Given the context of Big Data, we present an approach to automatically generate stories from ambient data. The objective of this work is to bring out the lived experience of a person from the data produced during a human activity. Any areas that use such raw data could benefit from this work, for example, Education or Health. It is an interdisciplinary effort that includes Automatic Language Processing, Narratology, Cognitive Science and Human-Computer Interaction. 

This approach is based on corpora and models and includes the formalization of what we call the activity récit as well as an adapted generation approach. It consists of 4 stages: the formalization of the activity récit, corpus constitution, construction of models of activity and the récit, and the generation of text.

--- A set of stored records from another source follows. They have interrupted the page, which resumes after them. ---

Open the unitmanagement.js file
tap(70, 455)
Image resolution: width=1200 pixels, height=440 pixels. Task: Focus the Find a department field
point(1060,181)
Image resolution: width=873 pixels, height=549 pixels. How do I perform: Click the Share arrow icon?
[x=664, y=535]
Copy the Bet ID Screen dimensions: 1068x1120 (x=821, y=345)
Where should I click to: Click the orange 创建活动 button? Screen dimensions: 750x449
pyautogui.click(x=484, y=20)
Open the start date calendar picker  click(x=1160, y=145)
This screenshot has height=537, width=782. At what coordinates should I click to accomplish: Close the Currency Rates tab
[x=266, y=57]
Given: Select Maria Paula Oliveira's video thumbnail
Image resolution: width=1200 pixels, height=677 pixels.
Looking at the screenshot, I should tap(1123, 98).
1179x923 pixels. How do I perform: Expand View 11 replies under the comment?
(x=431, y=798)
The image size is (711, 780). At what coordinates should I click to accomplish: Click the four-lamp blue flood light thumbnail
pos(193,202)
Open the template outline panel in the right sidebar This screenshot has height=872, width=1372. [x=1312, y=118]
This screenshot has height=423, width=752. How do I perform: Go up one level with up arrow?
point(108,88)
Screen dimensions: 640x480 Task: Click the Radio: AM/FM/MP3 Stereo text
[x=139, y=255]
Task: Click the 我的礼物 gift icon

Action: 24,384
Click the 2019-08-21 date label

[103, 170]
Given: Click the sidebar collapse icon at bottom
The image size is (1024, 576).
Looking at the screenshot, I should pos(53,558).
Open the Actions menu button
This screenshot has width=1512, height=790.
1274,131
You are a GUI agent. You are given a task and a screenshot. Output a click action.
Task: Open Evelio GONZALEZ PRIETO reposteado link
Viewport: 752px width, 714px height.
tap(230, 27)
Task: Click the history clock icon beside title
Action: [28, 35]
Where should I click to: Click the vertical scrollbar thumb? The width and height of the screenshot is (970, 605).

Each one has been designed to overcome constraints related to the scientific questions asked in view of the nature of the objective: manipulation of uncertain and incomplete data, valid abstraction according to the activity, construction of models from which it is possible the Transposition of the reality collected though the data to a subjective perspective and rendered in natural language. We used the activity narrative as a case study, as practitioners use connected devices, so they need to share their experience. The results obtained are encouraging and give leads that open up many prospects for research.